The Baders: A tale of two hearts

Everything that has any connection with you, Alf, seems enchanted,” Isabel Overton remarked in one of her hundreds of love letters to beau Alfred Bader.

A philanthropic and art collecting pair, the Baders are Queen’s most generous donors; having gifted the university with millions of dollars over the years, many scholarships, as well as funding the purchase of Herstmonceux Castle, donating over 100 paintings including two Rembrandts, and partially financing the newly opened Isabel Bader Centre for the Performing Arts.

For all of Alfred’s success, this is the defining narrative of his life, his love for Isabel,” says producer and writer Alison Armstrong, of CBC’s Love Interrupted documentary series.

This Valentine’s Day we’re re-telling one of Queen’s greatest love stories, one which has been told through articles, the book A Canadian in Love, a compilation of Isabel’s letter to Alfred  and even CBC Radio’s documentary series. All of these sources have been consulted to bring you a tale that will leave you feeling all warm and fuzzy in this frigid weather.

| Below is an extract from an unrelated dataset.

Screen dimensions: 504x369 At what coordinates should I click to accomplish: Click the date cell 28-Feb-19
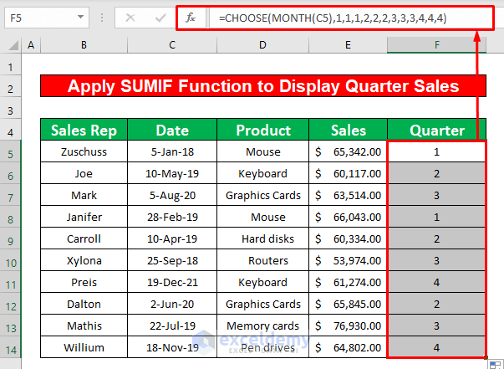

Decorations on Bader Lane            Alfred-and-Isabel-Bader.jpg

Born in Vienna, Alfred was brought up by his Jewish aunt, who later perished in a concentration camp during the war. At age 14, with no family, Alfred  was one of 10 000 mainly  Jewish children  sent to Britain, through an agreement  of the government as a result of Kristallnacht -an organized massacre and roundup of Jewish people as well as attacks on synagogues and Jewish buildings and houses in Germany and Austria. Two years later, Winston Churchill sent these ‘enemy aliens’ to Canadian and Australian internment camps, which is how Alfred found himself in Canada.

Upon meeting a sponsor in his Quebec Fort Lennox camp, Martin Wolff, Alfred was released and applied first to McGill, which rejected him because their Jewish quota was full, and then to the University of Toronto, which was doing sensitive war work. However, he was welcomed by Queen’s,  where he completed a BSc in Engineering Chemistry, a BA in History and an MSc in Chemistry, going on to complete his PhD in Organic Chemistry at Harvard in 1950.

Isabel Overton grew up in northern Ontario, in a modest, highly moral Protestant family. Her father had come to Canada in 1906, making a living in a carpentry shop of a gold mine. Dreaming of visiting England, to see her family’s roots, Isabel seized the opportunity after completing her degree at Victoria University in Toronto. Education was important to Isabel, who was an Ontario scholarship winner. She and good friend Ruth Hunt, sailed aboard the SS Franconia on July 9, 1949, from Quebec City to Liverpool, in Britain. On the fifth day of the crossing, Isabel Overton met Alfred Bader, who proposed to her only a short nine days later.  Though both immediately felt a spark that would ignite an epistolary romance, Isabel did not accept  his marriage proposal. They began corresponding through a series of letters spanning July 1949 to October 1951.

 

.i-photo                                         

During those nine days I thought of only two problems, one important, one trivial,” Alfred recalls, tongue-in-cheek. “How to bridge our differences in religion was the major issue. The minor one was whether our greatly different eating speeds would make life difficult, for I eat quickly and Isabel eats very slowly; indeed, she takes at least 20 minutes longer over a meal than I do. An hour a day is 365 hours a year…if we lived together for 30 years, I would spend an additional 456 days – well over a year – just eating. I concluded that Isabel was worth it.”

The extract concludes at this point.